Marc Staal: Having an All-Star caliber defender that you can build a team around making under $4 mil per season is never a bad thing. Staal is coming off his first All-Star appearance and continues to get better with each passing season. The offense is still a work in progress, but the instincts on when to carry the puck and join the rush are improving gradually. Combine that with his continued excellence as a shutdown defender and he is a steal for what he is getting paid. The only knock on the value of his deal would be that most of the years on the contract are ones he could have been an RFA, so it decreases the value in comparison to what UFA contracts look like slightly.
Dan Girardi: When discussing the Rangers generally Dan Girardi gets lost in the shuffle of other names on the roster and so has the tremendous value his contract represents. While the other three get the attention, Girardi’s deal might his contract, outside of entry-level contracts, the best value on the Rangers.
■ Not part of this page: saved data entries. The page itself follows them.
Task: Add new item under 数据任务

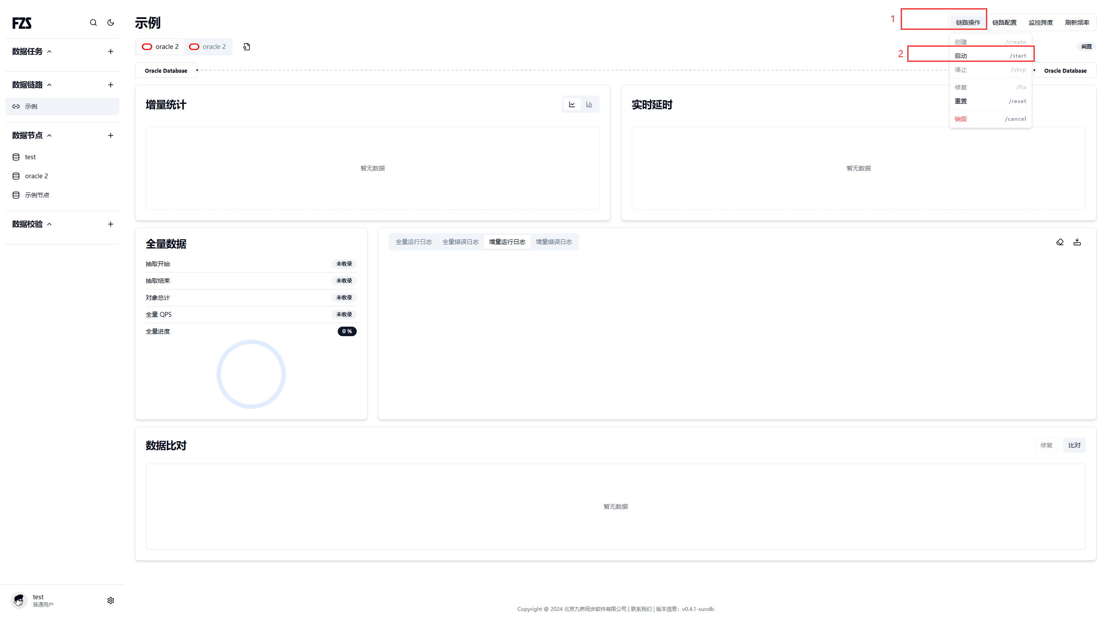Action: (111, 51)
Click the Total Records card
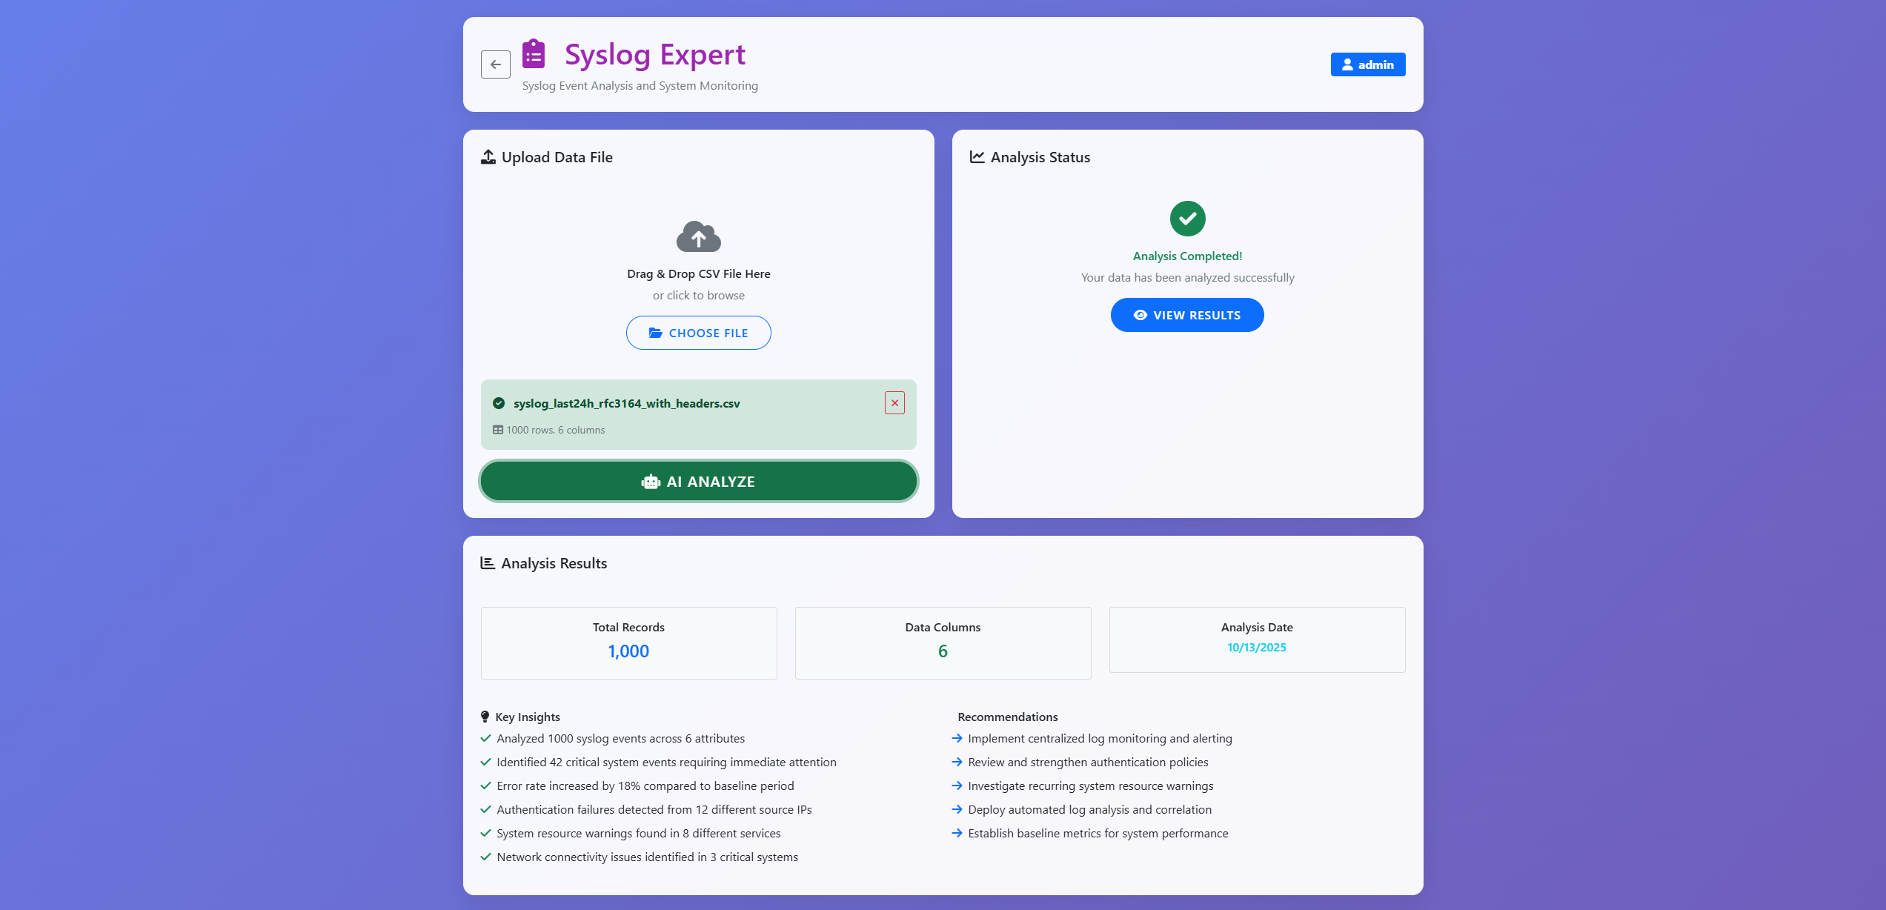The width and height of the screenshot is (1886, 910). 628,642
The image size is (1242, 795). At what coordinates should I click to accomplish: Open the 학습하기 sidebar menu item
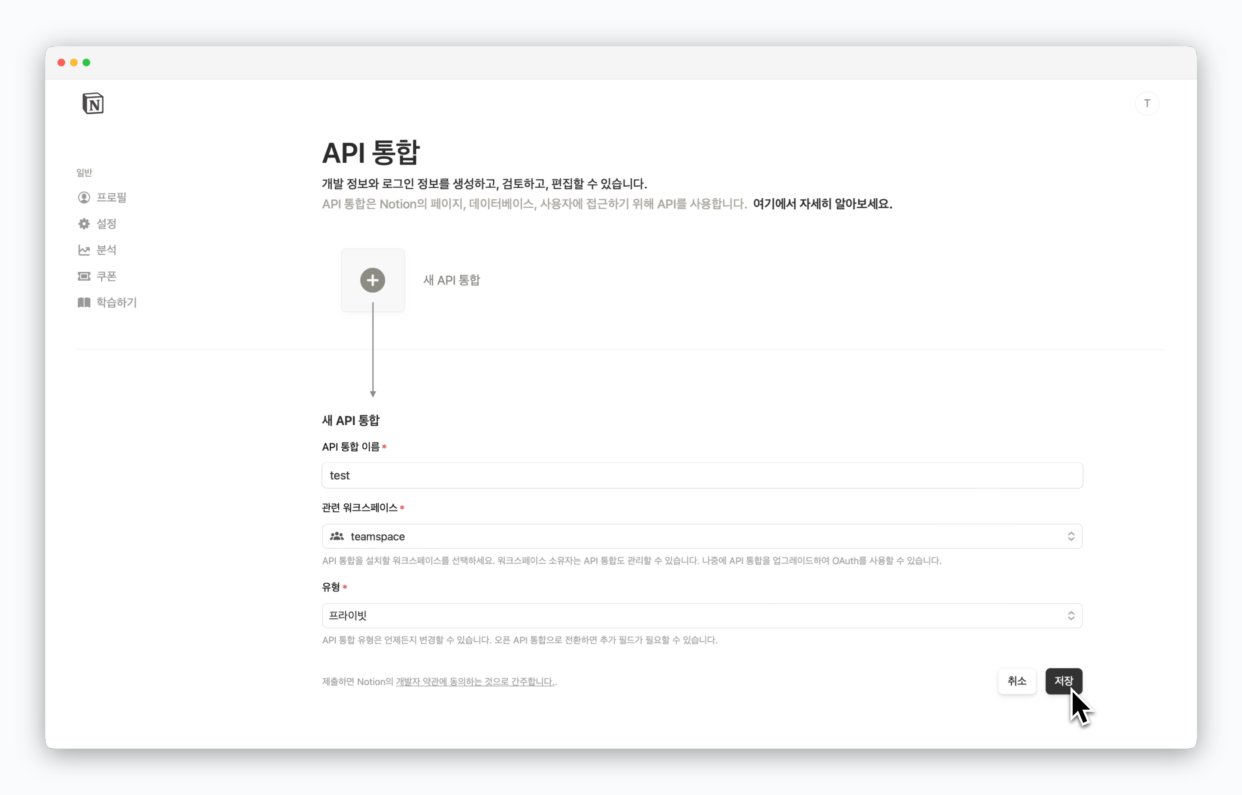[x=117, y=303]
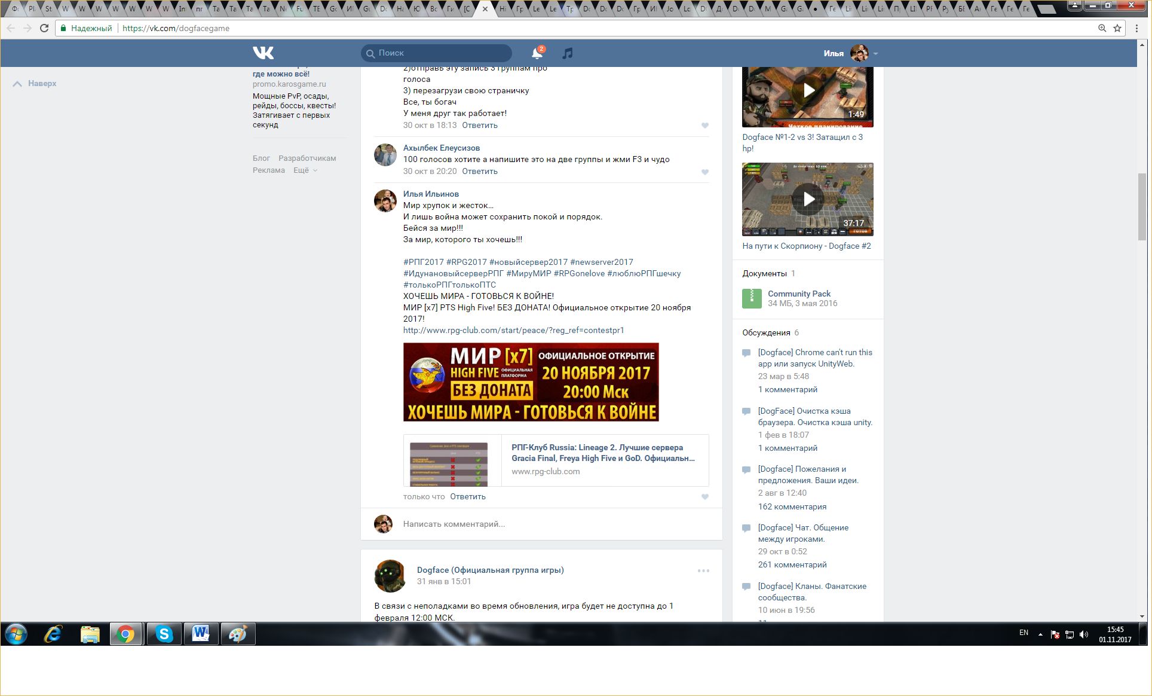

The deal Girardi signed gives the Rangers a top pair defender who inked a deal that eliminated multiple free agent years for significantly below what he would be getting on the free agent market. Girardi does not have the upside that Marc Staal does, the points that Dubinsky or Callahan will produce, but for $3.325 million a season he eats up 24:35 in ice timer per game against the league’s best offensive players, a solid 31 points, 195 hits (tied for 24 overall, 9th amongst defense) and a league leading 236 blocked shots.
The selflessness and sacrifice to use your body the way that Girardi does in order to help the team win is what led coach John Tortorella to say that Girardi has, “Balls as big as the building.” To get a compliment like that from Tortorella you have to be doing something special.
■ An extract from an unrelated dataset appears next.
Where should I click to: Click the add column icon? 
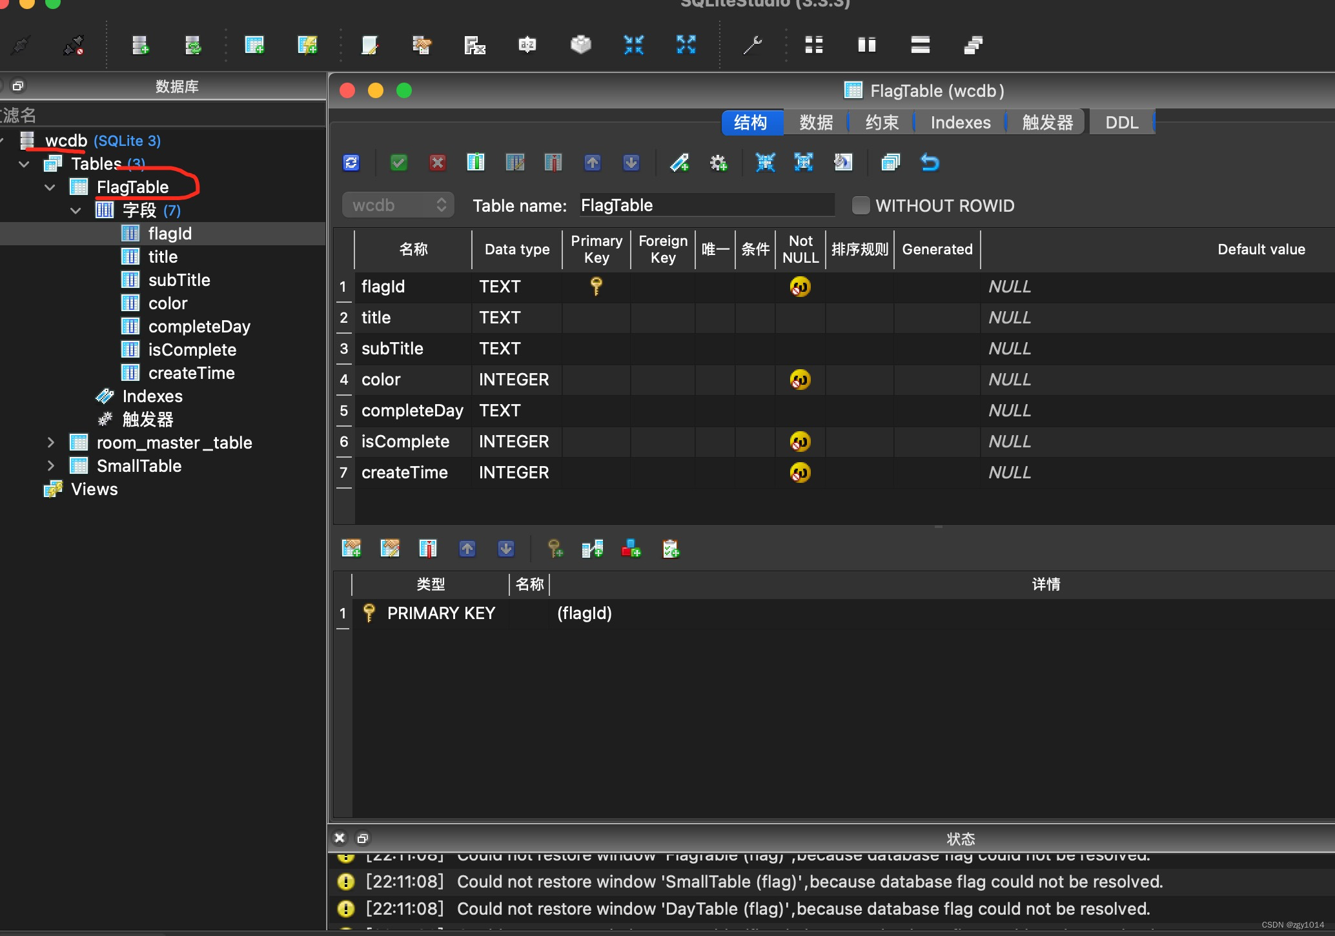(x=476, y=163)
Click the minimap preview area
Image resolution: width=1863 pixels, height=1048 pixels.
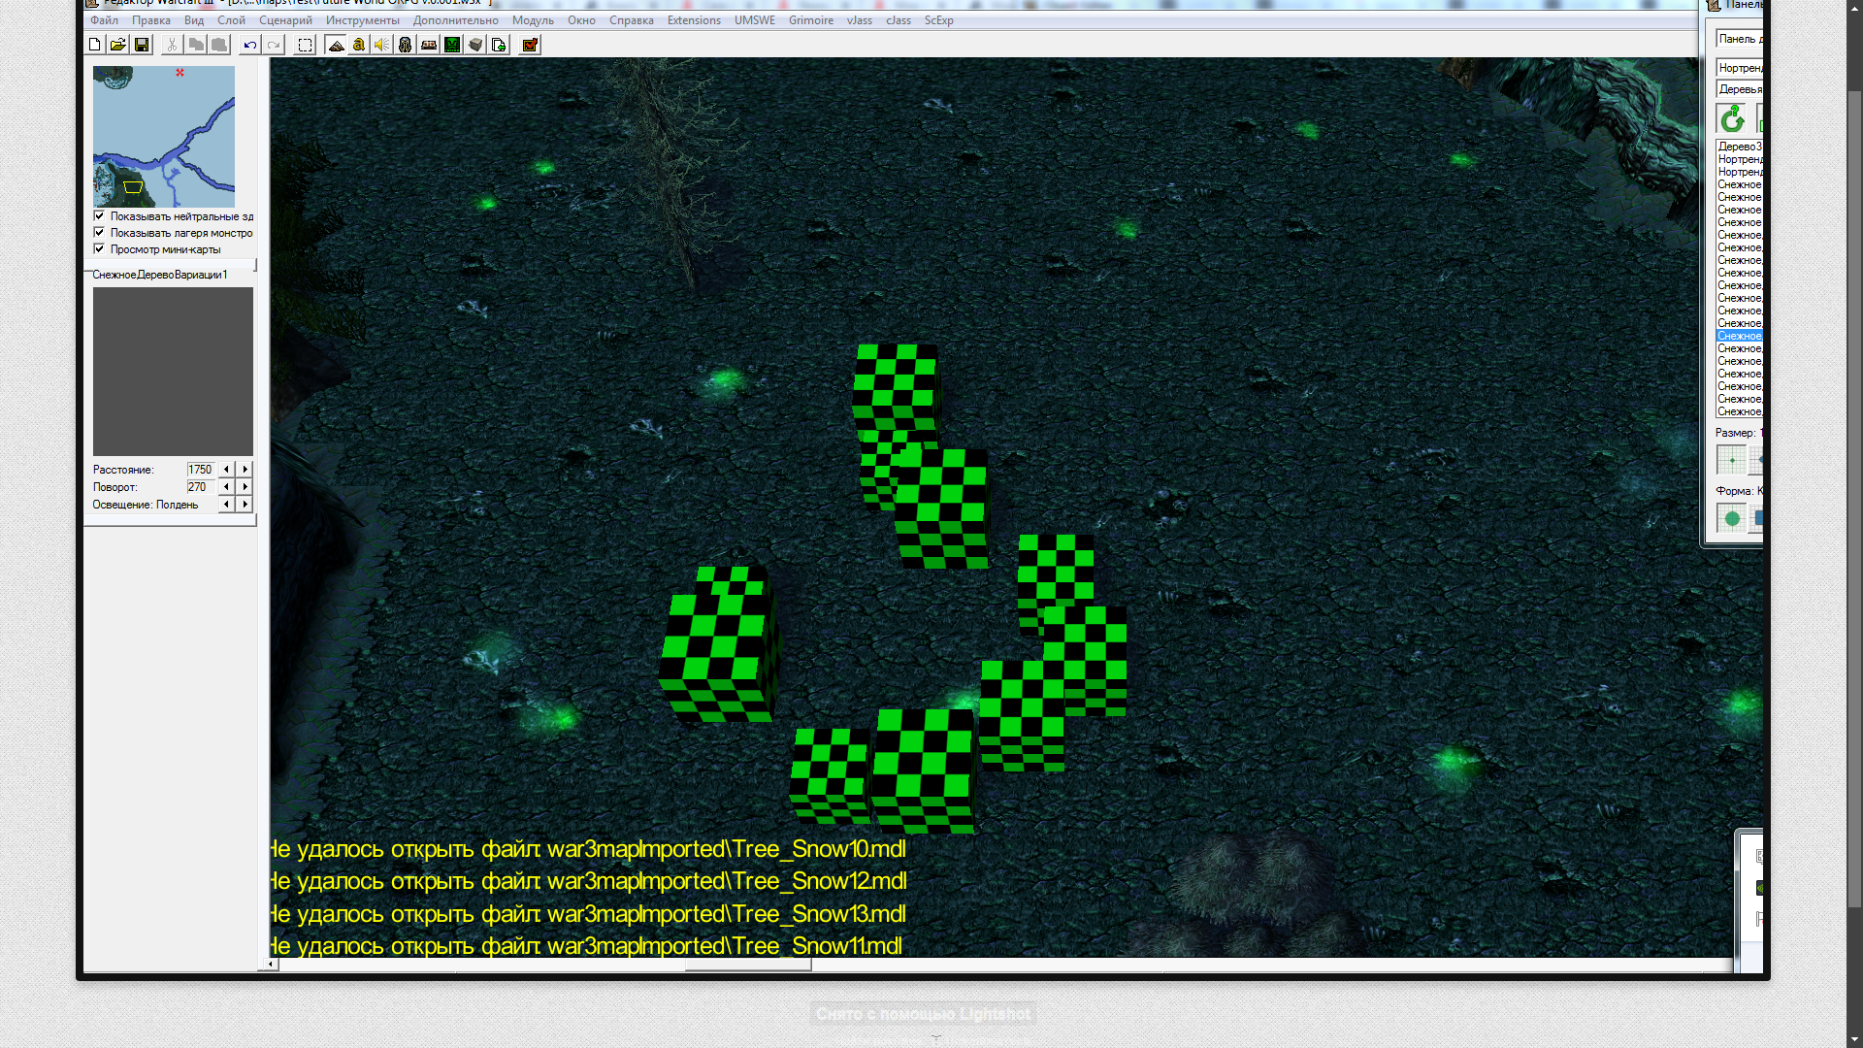[163, 136]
Brandon Prust: Prust has transformed from an afterthought to the Olli Jokinen trade to a fan favorite that plays numerous critical roles for the club and all for $800K next season. The warrior mentality that Prust plays with is critical to the Rangers who are building an identity as a team that is hard to play against and willing to do anything to win. The winner of the 2010-11 Steven McDonald Extra Effort Award Prust showed and was recognized for the way he plays the game in all facets, and his toughness in playing hurt is something to be commended. Prust goes beyond the willingness to fight anyone that challenges him and brings excellent penalty killing skill along with forechecking at even strength. His ability to chip in some points is another bonus that makes next season’s salary a steal for New York. Look for Prust to cash in big next summer if he puts up a similar season to last year.
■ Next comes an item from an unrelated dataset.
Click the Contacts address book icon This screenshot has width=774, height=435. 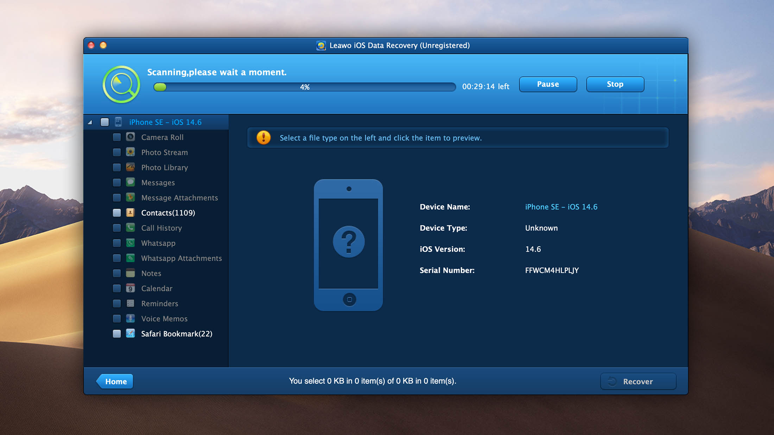(x=130, y=213)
Artem Anisimov: Anisimov showed flashes of brilliance during his second NHL season and for those that believe in his long-term potential hope that he will become a 60-point NHL player over the next few years. There are still things that need to be worked on in order to get to that point, especially strength and confidence to use his excellent shot in the zone and not just off the rush, but the tools are there. His new deal will pay him $1.875 per season, which if he does hit 50 or 60 points in the next two years would be an unbelievable value for the team. The only issue with including Anisimov in the running for best contract is that he had no real leverage in negotiations with the Rangers, so this deal for him is like the second contracts that Dubinsky, Callahan and even Girardi signed.
Michael Sauer: Top four defenders in the NHL are hard to find and the Rangers were lucky to have Michael Sauer go from a player that wasn’t even amongst the main competitors going into training camp for a roster spot turn himself into one over the course of the year. Sauer has little flash to his game, but with good health last season he was able to showcase his toughness and intelligence on the ice and make himself a key component of the defense corps. Having a defender capable of playing 20+ minutes a night and even stepping up against top lines as Sauer did when Dan Girardi was injured last season for $1.25 million is excellent value for a team.
Including Ryan Callahan and/or Brandon Dubinsky could have been done, but the overall chance of them significantly outplaying the contract price, at least this season, is lower than the five that were chosen. Picking a winner of the five is difficult because they all come at it from very different stages in their career and their roles on the Rangers. For the 2011-12 season, Prust being paid only $800K has the potential to not only be the biggest bargain on the club, but one of the best values in the NHL. His value as at even strength, killing penalties and fighting while still providing some offense is tremendous and he will get paid for it next summer. Of the long-term deals that have been signed over the past two years, the deal Girardi signed is likely the best value because of the number of free agent years he sacrificed and what he can provides the club.